PixArt Sigma was released in april 2024 and is supposed to be equivalent to SD 3. The hyped-up release of SD 3 overshadowed the release of PixArt, why a lot of people might not even have heard of it. They claim that their model (0.6 billion parameters) has both a superior quality of images and prompt adherence than larger models such as SDXL (2.6B parameters) and SD Cascade (5.1B parameters).

It’s also capable of generating 4k high definition images without having to go through the separate step of upscaling.

I have installed and run some light testing of PixArt Sigma and will show the results as well as how to install the model locally on your computer.

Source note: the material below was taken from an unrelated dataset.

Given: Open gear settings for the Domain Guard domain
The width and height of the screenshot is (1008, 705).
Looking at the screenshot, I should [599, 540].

Jump directly to the installation guide

Result from testing PixArt

System used for testing:

  • AMD Ryzen 5, 3.60 GHZ
  • 16GB DDR4 RAM, 1600 MHz
  • Nvidia GeForce RTX 3060, 12 GB

For the test I have used a very simple workflow, which can be downloaded here: Sample workflow

The prompts I have used for the tests have been used before, over several different models, and have only been modified as much as I have deemed necessary in order to fit PixArt.

Workflow: PixArt flowers

Workflow: Pixart waterfall

Workflow: Pixart moonlight

Workflow: Pixart afternoon

Workflow: Pixart Goth

Workflow: Pixart simple prompt

Workflow: Pixart Warlock

Workflow: Pixart close-up

Workflow: Pixart fear

Workflow: Pixart simple prompt blonde woman

Workflow: Pixart Double exposure

Workflow: Rose in lightbulb

Workflow: Pixart tribal woman

Workflow: Pixart Cyborg

Workflow: Pixart roses

Safe For Work (SFW) or Not Safe For Work (NSFW)?

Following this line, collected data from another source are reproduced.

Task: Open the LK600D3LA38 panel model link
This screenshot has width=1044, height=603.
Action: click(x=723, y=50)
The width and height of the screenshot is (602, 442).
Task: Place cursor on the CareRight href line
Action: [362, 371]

One of the (believed) reasons to why Stable Diffusion 3 have issues to generate accurate images of humans is that it’s heavily censored. Previous models have been completely uncensored, which have lead to some people using the models mainly for generating pornographic images. Some which in most countries would be illegal.

To make sure that SD 3 isn’t used the same way they have put an extreme censor-filter on the model. During the API testing period it was so hard that you could barely generate a woman at all. With the release of the weights the censor-filter became a bit less strict, but is still having a great effect on generated images.

During the API testing I tried to generate an image using the following prompt:

A woman with blonde tousled hair, clad in a grimy tank top and paint stained jeans. She stands in front of an enormous canvas. Her eyes are wild and intense as she grabs the paintbrush. 

The following images are all created with the above prompt. From left to right: Stable Diffusion 3 through API, Stable Diffusion 3 with the released weights and PixArt.

This raises the question if PixArt is as censored as SD 3 was/is, and if it is – why doesn’t it affect the anatomy of humans the same way?

As far as I can tell PixArt is censored in the way that it’s hard (if not impossible) to generate NSFW images with it. I spent a good 45 minutes trying to create an image with showed bare breasts, and I wasn’t able to.

Left image shows the closest I could get PixArt to generate an image of a topless woman, the right images shows how most results ended up. PixArt simply ignores any requests of NSFW images and generates the images as if the request was never made.

The images above were generated using the following prompt (note that I have exaggerated the prompt in order to try to make PixArt generate an NSFW image).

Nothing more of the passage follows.